Dia berpendapat bahwa kesalahan yang bersifat ringan atau kealpaan atau tergolong dalam tindak pidana ringan, sebaiknya tidak dipidana penjara, namun dapat dengan sanksi administratif saja.
Namun di sisi lain, lanjutnya, bila dalam pelaporan tersebut kesalahan datangnya dari pihak staf perpajakan, tidak ada sanksi yang dikenakan.
Usulan krusial lainnya, ungkap dia, pada pasal 95 ada usulan dilakukan "spinoff" Dirjen Pajak menjadi lembaga di bawah Presiden secara langsung.
"Perumusan kebijakan perpajakan, penyelenggaraan administrasi perpajakan, serta penghimpunan pajak, untuk saat ini sebaiknya tetap oleh menteri di bidang keuangan sebagaimana yang berjalan sekarang," katanya.
Irfan menyebutkan bahwa hal itu penting untuk memastikan kontrol menjaga batas defisit dan tidak menimbulkan lembaga "superbody" baru yang mengkhawatirkan dunia usaha.
Ia juga menyatakan, ada sekitar 13 pasal usulan Kementerian Keuangan yang sangat krusial bagi dunia usaha. Namun secara umum hanya ada dua semangat yang terdapat dalam 13 pasal revisi tersebut.

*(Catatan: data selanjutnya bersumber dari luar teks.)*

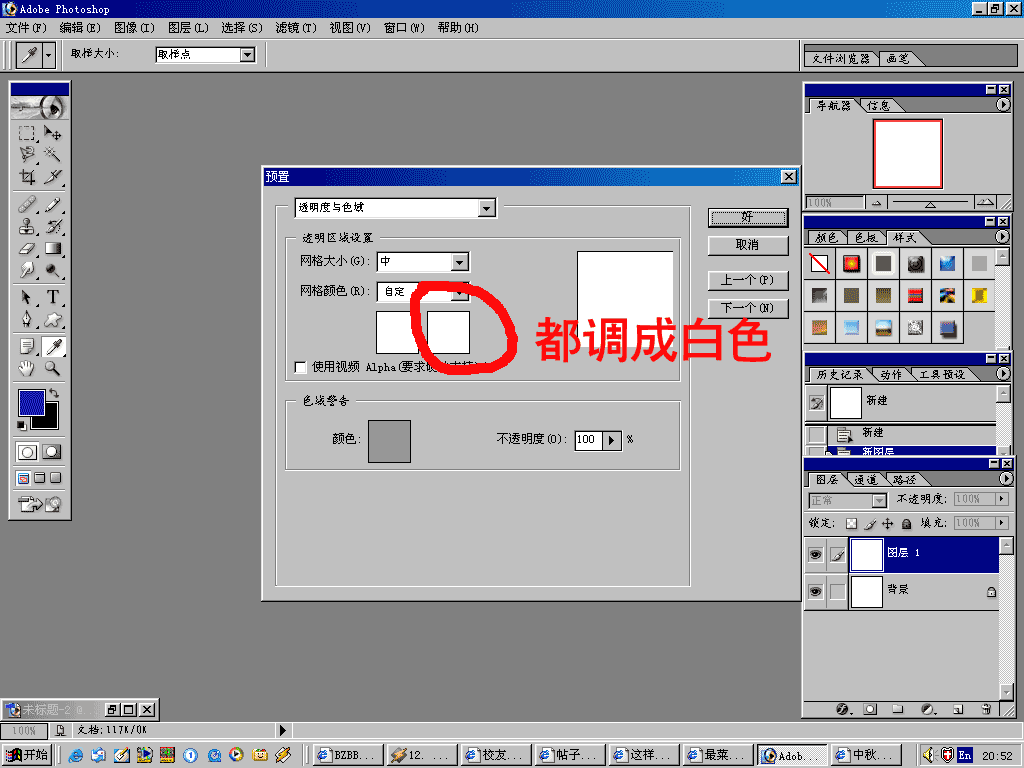Image resolution: width=1024 pixels, height=768 pixels.
Task: Select the Clone Stamp tool
Action: (x=27, y=226)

Pertama, lanjutnya, ada semangat yang kuat negara untuk mempidanakan wajib pajak dan kedua penguatan dirjen pajak, sehingga lembaga perpajakan dapat membuat aturan, juklak-juklak secara sepihak, sehingga mempersulit dunia usaha.
Dia mencemaskan semangat itu akan kontraproduktif dengan semangat pemerintahan Jokowi-JK dalam mendorong investasi dan meningkatkan pertumbuhan ekonomi.

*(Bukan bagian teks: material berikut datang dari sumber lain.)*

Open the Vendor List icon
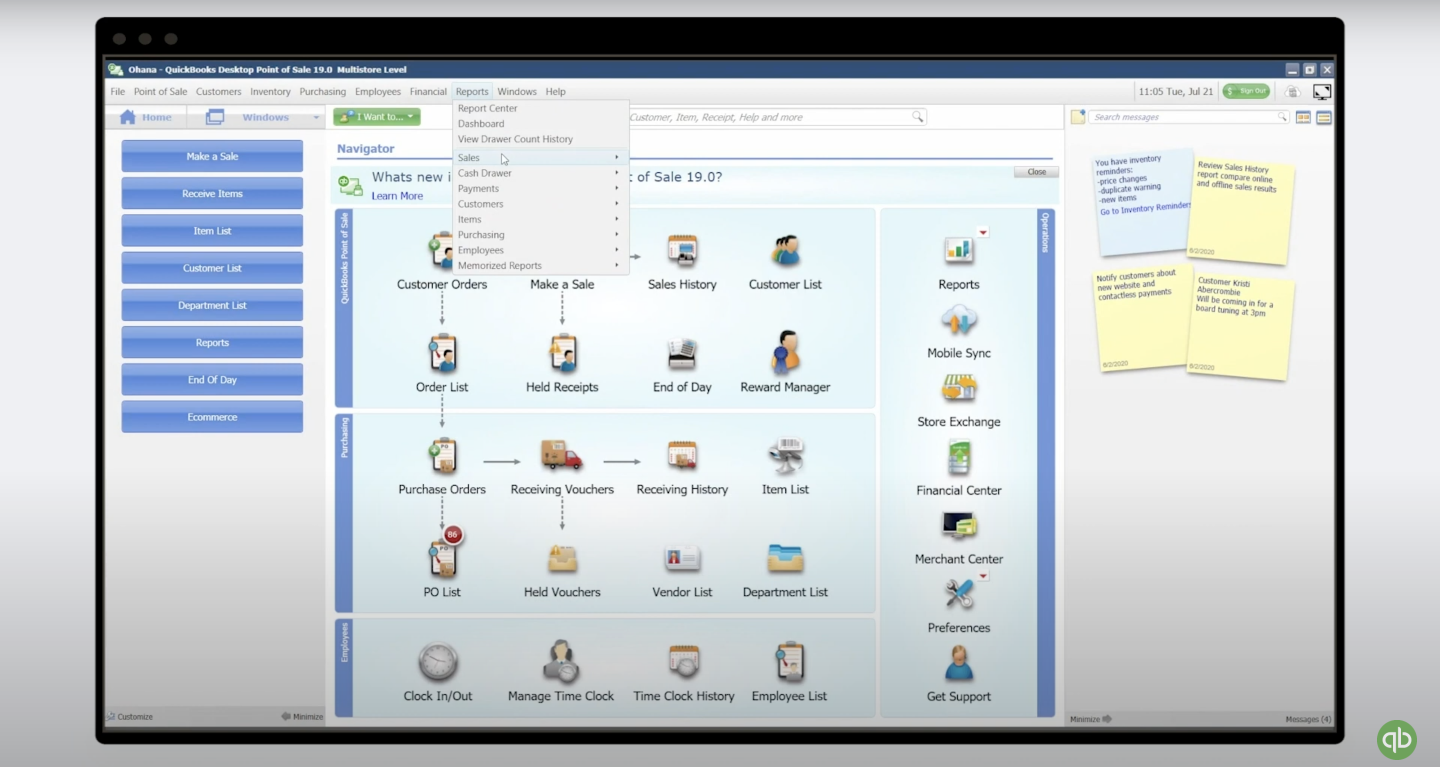 coord(682,559)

"Yang kita inginkan bagaimana pajak dapat menjadi insentif sehingga dana-dana itu masuk ke sistem perekonomian kita," ucap Irfan Anwar.

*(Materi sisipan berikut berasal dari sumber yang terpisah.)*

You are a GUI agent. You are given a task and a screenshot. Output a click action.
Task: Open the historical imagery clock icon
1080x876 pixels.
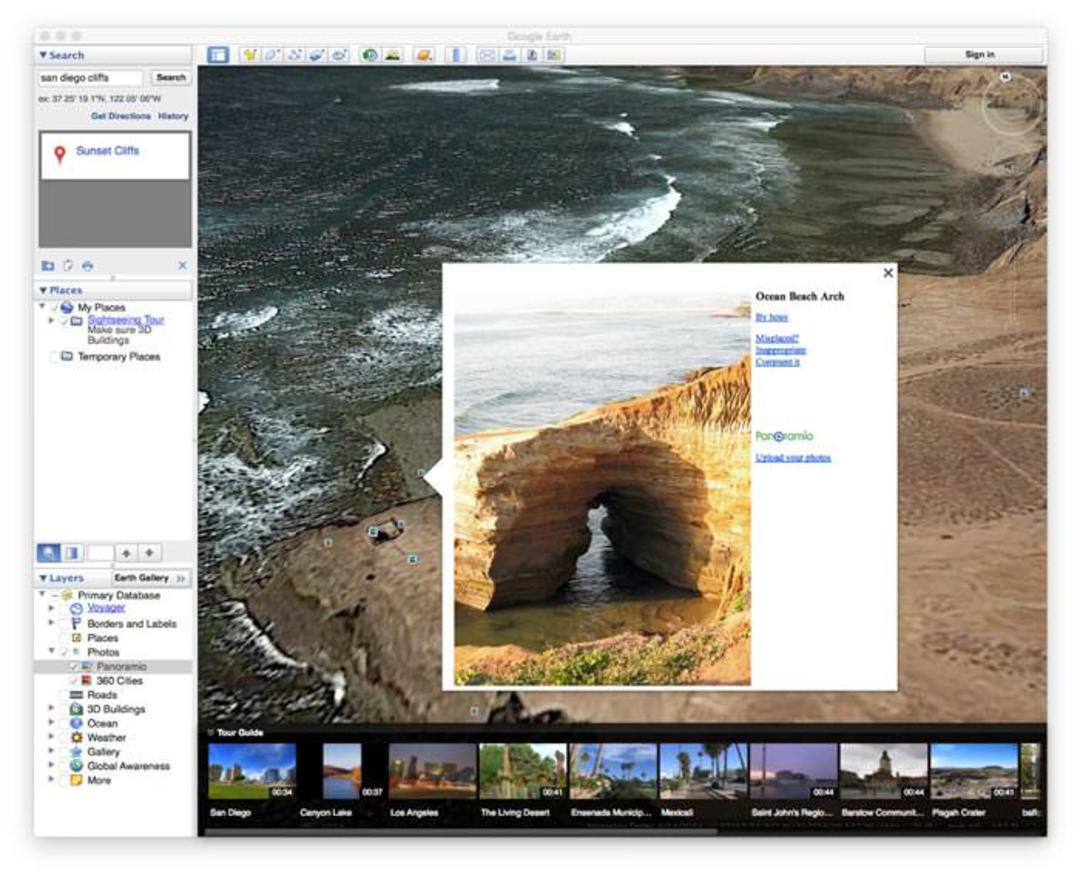[370, 55]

Sebelumnya, Presiden Joko Widodo meminta agar modernisasi teknologi sistem perpajakan dapat menyederhanakan sistem data perpajakan.
"Saya minta kita fokus membicarakan modernisasi teknologi perpajakan, agar kita tidak terjebak hanya membicarakan isu teknologi semata tapi juga bisa membangun sebuah sistem data perpajakan yang lebih handal, yang lebih terintegrasi dan sederhana, yang terlampau rumit atau bahkan berbelit-belit," kata Presiden saat membuka rapat terbatas di Kantor Presiden Jakarta, Selasa (20/6).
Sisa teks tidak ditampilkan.